METHODS: We performed a total of 11 genome-scale CRISPR gene activation or CRISPR gene editing (knockout, KO) studies in 5 MM lines with distinct KRAS point mutations (KHM-1B and XG-7 [G12C]; KARPAS-620 and KP-6 [G12D]; or MM.1S [G12A]) after treatment with specific KRAS inhibitors (MRTX-1133, MRTX-1257, BI-2865, RMC-6236) in clinically achievable concentration ranges (as used in patients with solid tumors). Potency and mutant-specific in vitro activity of these inhibitors in the respective cell lines was assessed with bioluminescence assays and flow cytometry and confirmed to be similar to KRAS-mutant lines from our own in vitro studies (eg. MIA PaCa-2 [G12C]) as well as from other groups. Functional downstream abrogation of KRAS-dependent growth and survival pathways via MEK/MAPK and PI3K/AKT was determined by immunoblotting to confirm dephosphorylation of ERK and/or AKT. The level of apoptosis induction was assessed with flow cytometry after AnnexinV/PI staining. Cell cycle analyses were performed using DAPI staining. Furthermore, we performed RNA sequencing in 6 KRAS mutant cell lines to investigate their transcriptomic response to KRAS-inhibitor treatment.

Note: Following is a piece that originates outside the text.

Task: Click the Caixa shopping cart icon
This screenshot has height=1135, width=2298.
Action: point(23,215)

RESULTS: Our genome-scale CRISPR activation and KO studies in 5 MM lines with mutant KRAS (G12A/G12C/G12D) revealed a heterogeneous and cell line-specific pattern of gene perturbations regulating response vs. resistance to KRAS inhibition. CRISPR activation screens identified positive regulators of RAS-MAPK signaling (eg. SHOC2) and upstream surface receptors (eg. EGFR) among the highest scoring genes involved in resistance to KRAS inhibitors. Interestingly, CRISPR activation of KRAS itself was identified as a promoter of resistance, possibly due to reduced target saturation. Notably, many of the top “hit” genes are not recurrently genetically altered or differentially expressed in MM nor do they represent clinical “high-risk” features. In turn, CRISPR gene KO studies pointed to a key role of regulators of cell homeostasis (eg. KEAP1, NF2L1) in conferring KRAS inhibitor sensitization vs. resistance. Moreover, genes encoding for GTPase-activating proteins (GAPs) and negative regulators of RAS/MAPK signaling (eg. LZTR1) were functionally important. Some of the genes identified here are not typically expressed in newly diagnosed MM (eg. EGFR), but their upregulation during KRAS inhibitor treatment may be a candidate biomarker for decreased response or early relapse.

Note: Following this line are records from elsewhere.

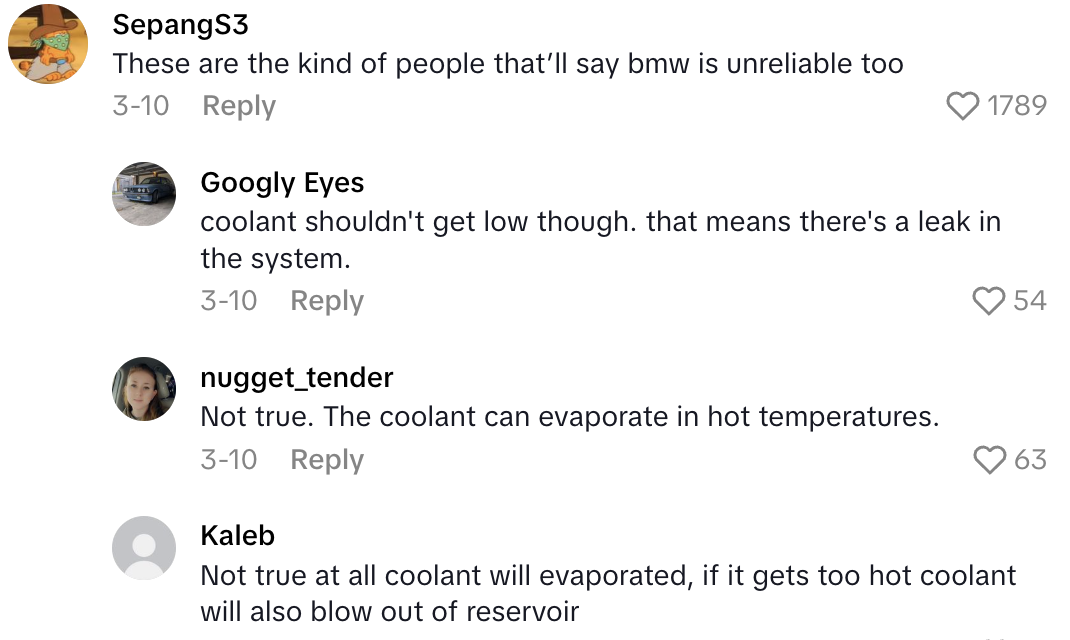This screenshot has width=1070, height=640.
Task: Like SepangS3's comment with the heart icon
Action: pyautogui.click(x=962, y=106)
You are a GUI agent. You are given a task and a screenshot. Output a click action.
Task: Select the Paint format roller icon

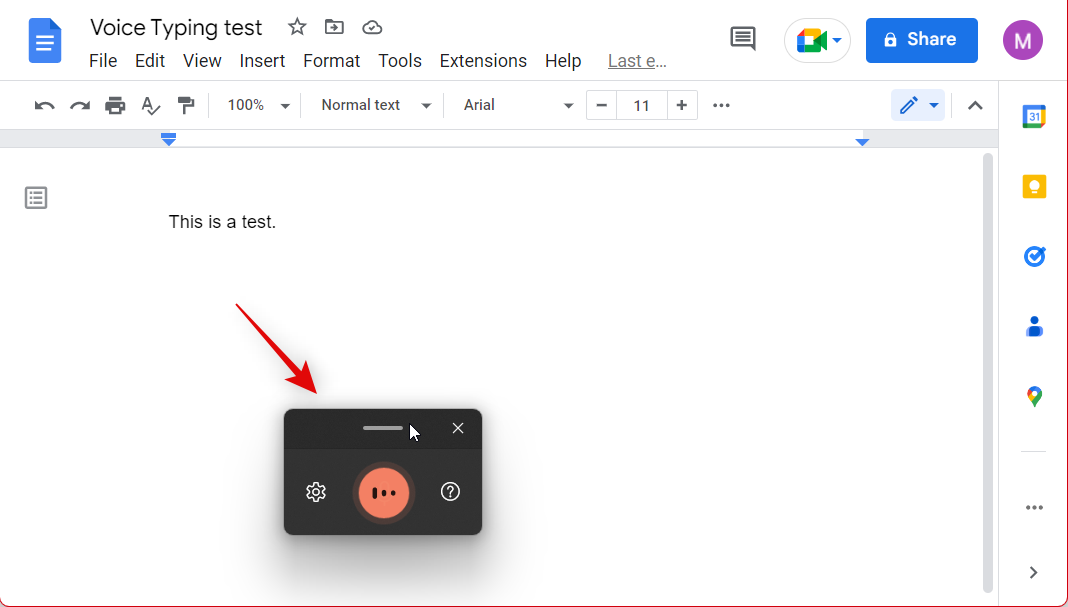185,105
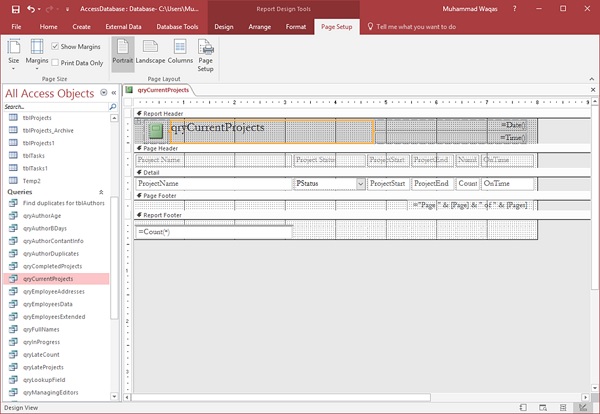This screenshot has width=600, height=414.
Task: Open the File menu
Action: [x=16, y=25]
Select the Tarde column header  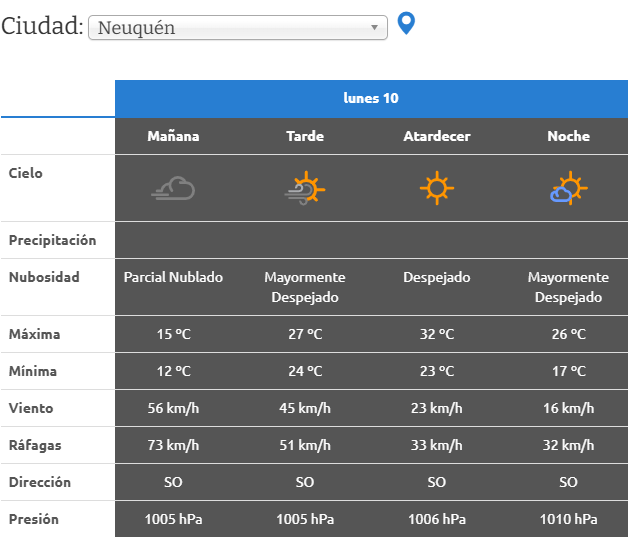coord(305,136)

We examined the RNA sequencing profile of 6 KRAS-mutant MM lines after short-term treatment with specific KRAS inhibitors. Transcriptional responses to KRAS inhibition were also heterogeneous between cell lines, and included downregulation of RAS effector genes (eg. ETV4, ETV5) and negative regulators of RAS signaling (eg. DUSP6, SPRY4), pointing to a RAS-driven negative feedback loop. Other recurrently differentially expressed genes include cell cycle regulators (e.g., D-type cyclin) and genes involved in apoptosis and DNA repair. Upregulation of gene expression was predominant in genes involved in cell cycle arrest and stress responses.

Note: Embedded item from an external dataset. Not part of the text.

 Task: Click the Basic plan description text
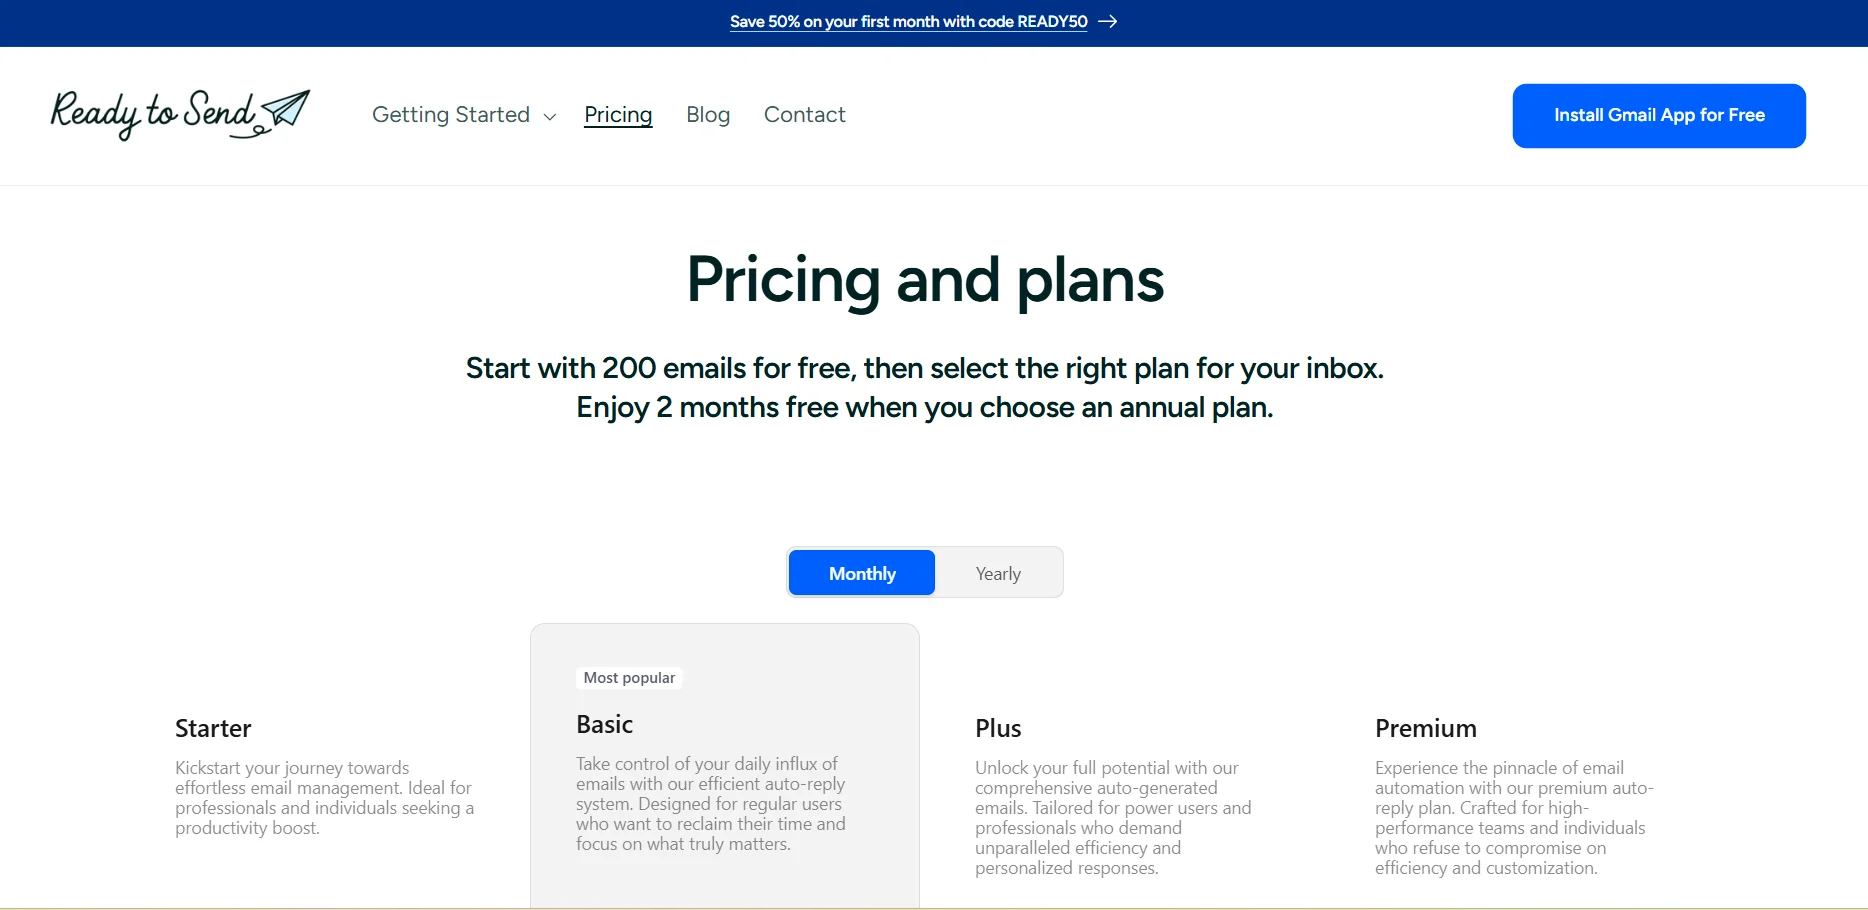[711, 804]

CONCLUSION: Our genome-scale CRISPR activation and knockout studies revealed a heterogeneous landscape of genomic perturbations regulating the response vs. resistance of MM cell to mutant-specific KRAS inhibitors. These compounds exhibit potent and specific activity against MM cells with the respective KRAS mutations, but our functional studies point to individual lines, even those harboring the same KRAS mutation, exhibiting their own distinct “resistome” against these inhibitors. These results underscore the complex functional genomics of MM cell sensitivity vs. resistance to KRAS inhibitors and have implications for the choice of potential combination partners of these inhibitors in future preclinical or clinical studies.